If photons are travelling so fast that time stands still then how does the energy of a photon change when this is tied to the frequency of the photon

Question

Is the photon's frequency its theoretical frequency if time could pass for the photon? Essentially a photon is travelling at the speed of light which according to the Lorenz factor means no time at all will pass for the photon as it travels. It is a hard concept for me to understand, but basically this is my understanding so far.

A photon has no mass whatsoever, and always travels at the speed of light and when colliding with nuclei or electrons it changes its frequency to change its energy without changing its speed. This change in frequency is the change in energy allowing the photon to lose no kinetic energy and this change in frequency is theoretical because the photon never changes in time. The frequency being a measure of the amount of vibrations that would occur in 1 second if 1 second could pass for the photon.

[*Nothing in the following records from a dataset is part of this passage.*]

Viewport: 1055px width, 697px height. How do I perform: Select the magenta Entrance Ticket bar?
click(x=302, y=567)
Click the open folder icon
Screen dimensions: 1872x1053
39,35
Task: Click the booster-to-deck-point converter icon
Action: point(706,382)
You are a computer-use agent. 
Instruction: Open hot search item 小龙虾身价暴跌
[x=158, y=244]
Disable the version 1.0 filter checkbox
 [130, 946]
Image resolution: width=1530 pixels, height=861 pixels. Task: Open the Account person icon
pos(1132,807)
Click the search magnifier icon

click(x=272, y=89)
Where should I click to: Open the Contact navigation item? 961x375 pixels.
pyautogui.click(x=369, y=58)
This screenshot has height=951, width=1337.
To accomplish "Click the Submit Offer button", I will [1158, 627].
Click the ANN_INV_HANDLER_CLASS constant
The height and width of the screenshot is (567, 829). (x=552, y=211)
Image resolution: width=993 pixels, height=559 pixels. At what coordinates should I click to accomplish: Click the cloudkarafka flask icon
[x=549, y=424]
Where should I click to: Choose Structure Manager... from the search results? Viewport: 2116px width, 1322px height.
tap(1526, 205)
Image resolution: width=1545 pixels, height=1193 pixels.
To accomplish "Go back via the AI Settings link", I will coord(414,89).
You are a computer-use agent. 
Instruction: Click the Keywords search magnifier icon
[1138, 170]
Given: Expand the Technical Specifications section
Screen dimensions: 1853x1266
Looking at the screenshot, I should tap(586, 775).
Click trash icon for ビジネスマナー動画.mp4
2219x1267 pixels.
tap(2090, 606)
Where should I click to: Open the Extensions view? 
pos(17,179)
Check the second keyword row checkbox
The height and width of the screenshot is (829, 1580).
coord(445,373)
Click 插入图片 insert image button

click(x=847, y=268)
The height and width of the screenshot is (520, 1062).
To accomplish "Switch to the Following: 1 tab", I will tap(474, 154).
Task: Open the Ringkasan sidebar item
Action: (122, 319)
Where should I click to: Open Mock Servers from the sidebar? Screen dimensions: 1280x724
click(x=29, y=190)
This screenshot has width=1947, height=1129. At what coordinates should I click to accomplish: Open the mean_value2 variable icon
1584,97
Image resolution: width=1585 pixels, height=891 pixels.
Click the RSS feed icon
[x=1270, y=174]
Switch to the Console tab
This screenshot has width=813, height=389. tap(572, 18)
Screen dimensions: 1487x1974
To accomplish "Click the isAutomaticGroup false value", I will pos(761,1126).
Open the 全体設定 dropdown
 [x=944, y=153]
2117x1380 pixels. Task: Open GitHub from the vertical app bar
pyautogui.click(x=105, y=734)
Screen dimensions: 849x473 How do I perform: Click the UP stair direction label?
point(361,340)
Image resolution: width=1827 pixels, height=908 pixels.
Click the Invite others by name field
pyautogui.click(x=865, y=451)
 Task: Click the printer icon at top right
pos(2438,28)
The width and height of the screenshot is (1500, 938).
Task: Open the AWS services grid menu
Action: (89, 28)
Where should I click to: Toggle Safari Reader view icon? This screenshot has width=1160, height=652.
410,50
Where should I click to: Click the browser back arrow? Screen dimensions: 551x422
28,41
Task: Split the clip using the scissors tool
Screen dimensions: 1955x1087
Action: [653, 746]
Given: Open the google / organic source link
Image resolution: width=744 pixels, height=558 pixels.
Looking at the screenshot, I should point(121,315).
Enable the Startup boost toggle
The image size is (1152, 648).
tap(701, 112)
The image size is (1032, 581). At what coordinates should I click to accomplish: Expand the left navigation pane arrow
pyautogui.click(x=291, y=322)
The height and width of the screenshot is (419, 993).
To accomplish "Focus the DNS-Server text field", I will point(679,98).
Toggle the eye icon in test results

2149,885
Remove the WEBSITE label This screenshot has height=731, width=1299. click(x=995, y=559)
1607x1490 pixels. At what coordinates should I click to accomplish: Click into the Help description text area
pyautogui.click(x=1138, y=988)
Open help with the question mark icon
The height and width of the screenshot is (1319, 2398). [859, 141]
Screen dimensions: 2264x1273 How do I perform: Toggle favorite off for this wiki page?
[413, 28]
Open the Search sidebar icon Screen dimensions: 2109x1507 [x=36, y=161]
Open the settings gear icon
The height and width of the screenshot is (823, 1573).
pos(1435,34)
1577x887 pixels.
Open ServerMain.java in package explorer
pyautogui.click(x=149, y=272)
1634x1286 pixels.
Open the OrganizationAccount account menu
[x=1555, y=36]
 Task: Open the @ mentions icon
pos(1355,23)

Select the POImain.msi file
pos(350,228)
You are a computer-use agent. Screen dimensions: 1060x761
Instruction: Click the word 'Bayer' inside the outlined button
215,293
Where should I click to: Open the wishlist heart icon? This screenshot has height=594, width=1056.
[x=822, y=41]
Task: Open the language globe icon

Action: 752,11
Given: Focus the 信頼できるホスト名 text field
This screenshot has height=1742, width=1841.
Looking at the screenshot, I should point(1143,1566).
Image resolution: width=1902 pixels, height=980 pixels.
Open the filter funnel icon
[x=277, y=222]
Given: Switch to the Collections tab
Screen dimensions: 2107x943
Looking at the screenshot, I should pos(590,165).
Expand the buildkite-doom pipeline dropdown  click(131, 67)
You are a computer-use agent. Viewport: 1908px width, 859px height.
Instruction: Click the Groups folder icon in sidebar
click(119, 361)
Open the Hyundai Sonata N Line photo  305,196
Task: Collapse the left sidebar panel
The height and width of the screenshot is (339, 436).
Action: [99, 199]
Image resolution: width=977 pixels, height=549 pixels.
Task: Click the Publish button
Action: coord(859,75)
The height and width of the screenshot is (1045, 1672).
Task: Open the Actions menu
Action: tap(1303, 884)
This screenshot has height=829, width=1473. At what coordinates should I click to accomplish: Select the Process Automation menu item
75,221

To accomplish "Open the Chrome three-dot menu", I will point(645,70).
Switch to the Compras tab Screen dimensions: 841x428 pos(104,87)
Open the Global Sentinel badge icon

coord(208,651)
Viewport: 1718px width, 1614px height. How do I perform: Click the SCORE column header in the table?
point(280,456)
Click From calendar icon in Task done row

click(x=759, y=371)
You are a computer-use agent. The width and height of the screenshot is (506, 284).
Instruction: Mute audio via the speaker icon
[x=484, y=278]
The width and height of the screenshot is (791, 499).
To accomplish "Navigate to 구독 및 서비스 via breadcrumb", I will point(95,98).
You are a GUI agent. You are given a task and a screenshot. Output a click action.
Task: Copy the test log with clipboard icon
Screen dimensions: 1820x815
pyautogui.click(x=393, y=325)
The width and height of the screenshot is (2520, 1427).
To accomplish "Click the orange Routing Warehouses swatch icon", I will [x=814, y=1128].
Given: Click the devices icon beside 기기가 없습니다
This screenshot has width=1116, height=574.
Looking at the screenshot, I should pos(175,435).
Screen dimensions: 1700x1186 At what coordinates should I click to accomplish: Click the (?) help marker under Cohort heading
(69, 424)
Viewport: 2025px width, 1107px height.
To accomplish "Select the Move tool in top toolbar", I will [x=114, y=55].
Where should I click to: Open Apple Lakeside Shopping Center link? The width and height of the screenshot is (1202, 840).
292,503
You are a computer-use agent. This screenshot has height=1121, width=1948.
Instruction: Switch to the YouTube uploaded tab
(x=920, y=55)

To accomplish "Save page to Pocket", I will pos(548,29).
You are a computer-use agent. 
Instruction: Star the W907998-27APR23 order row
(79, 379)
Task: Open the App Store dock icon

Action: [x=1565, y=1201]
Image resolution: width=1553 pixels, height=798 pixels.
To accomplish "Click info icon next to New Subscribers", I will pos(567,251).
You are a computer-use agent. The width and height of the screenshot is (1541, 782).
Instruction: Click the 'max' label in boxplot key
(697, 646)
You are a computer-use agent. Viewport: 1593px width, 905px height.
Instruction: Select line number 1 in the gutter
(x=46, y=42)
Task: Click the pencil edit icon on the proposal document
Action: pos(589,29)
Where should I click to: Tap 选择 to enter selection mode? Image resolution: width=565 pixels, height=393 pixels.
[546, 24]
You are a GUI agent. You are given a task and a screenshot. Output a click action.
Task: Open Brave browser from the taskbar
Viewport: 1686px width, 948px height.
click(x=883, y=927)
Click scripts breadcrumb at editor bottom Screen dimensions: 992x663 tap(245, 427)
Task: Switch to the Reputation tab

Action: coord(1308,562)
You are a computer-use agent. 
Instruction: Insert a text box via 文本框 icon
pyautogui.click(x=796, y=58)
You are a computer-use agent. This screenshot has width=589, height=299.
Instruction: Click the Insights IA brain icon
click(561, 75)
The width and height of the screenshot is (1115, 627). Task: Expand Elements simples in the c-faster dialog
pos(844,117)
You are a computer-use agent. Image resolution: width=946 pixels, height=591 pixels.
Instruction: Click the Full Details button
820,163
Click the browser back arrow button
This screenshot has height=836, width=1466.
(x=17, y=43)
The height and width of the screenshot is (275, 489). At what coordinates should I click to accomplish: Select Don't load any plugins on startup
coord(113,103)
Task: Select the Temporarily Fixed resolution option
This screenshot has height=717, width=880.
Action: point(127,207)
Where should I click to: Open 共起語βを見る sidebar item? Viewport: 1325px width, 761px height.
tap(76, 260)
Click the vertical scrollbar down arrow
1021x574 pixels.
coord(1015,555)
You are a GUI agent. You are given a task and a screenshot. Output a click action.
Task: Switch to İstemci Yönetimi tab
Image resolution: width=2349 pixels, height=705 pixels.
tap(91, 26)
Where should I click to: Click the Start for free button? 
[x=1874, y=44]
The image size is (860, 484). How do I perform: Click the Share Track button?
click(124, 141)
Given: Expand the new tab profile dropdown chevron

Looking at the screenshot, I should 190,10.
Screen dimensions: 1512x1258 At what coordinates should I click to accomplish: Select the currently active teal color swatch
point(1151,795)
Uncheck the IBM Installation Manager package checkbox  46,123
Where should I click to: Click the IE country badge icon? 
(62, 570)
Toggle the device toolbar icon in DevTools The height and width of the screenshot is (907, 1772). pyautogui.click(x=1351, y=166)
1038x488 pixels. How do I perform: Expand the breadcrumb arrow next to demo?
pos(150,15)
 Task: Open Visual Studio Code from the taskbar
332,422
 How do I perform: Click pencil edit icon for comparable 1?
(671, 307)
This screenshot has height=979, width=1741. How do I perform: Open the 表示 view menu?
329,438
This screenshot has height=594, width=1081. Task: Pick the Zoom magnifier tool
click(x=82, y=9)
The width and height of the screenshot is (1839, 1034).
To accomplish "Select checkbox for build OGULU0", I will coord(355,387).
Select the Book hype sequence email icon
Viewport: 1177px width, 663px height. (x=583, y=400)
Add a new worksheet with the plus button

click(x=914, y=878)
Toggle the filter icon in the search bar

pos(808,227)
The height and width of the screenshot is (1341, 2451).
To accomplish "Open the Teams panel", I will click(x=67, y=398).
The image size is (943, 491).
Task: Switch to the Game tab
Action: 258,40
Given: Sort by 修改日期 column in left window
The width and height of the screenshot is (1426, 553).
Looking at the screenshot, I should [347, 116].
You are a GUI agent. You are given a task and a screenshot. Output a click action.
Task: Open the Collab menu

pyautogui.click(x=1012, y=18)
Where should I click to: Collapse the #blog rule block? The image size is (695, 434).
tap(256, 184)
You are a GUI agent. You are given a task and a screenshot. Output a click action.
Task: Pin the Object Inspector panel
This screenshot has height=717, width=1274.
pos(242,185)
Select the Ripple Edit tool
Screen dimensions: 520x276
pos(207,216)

Sorry if what I said didn't make sense or was super obvious and I am uninformed. Just hard to conceive something without mass or something that time stands still for.

Answer 1

The real meaning of a sentence like

...no time will pass for the photon as it travels.

Is simply that there is no reference frame where the photon is at rest. It may sound weird for people used to a non-relativistic point of view, but Nature is not obliged to follow our limited daily experience with non-relativistic speeds. The statement that no time passes for the photon is a nice pop-sci idea, contradicting the sound physical statement that there is no photon reference system. Better to ignore it if one would like to build sound concepts.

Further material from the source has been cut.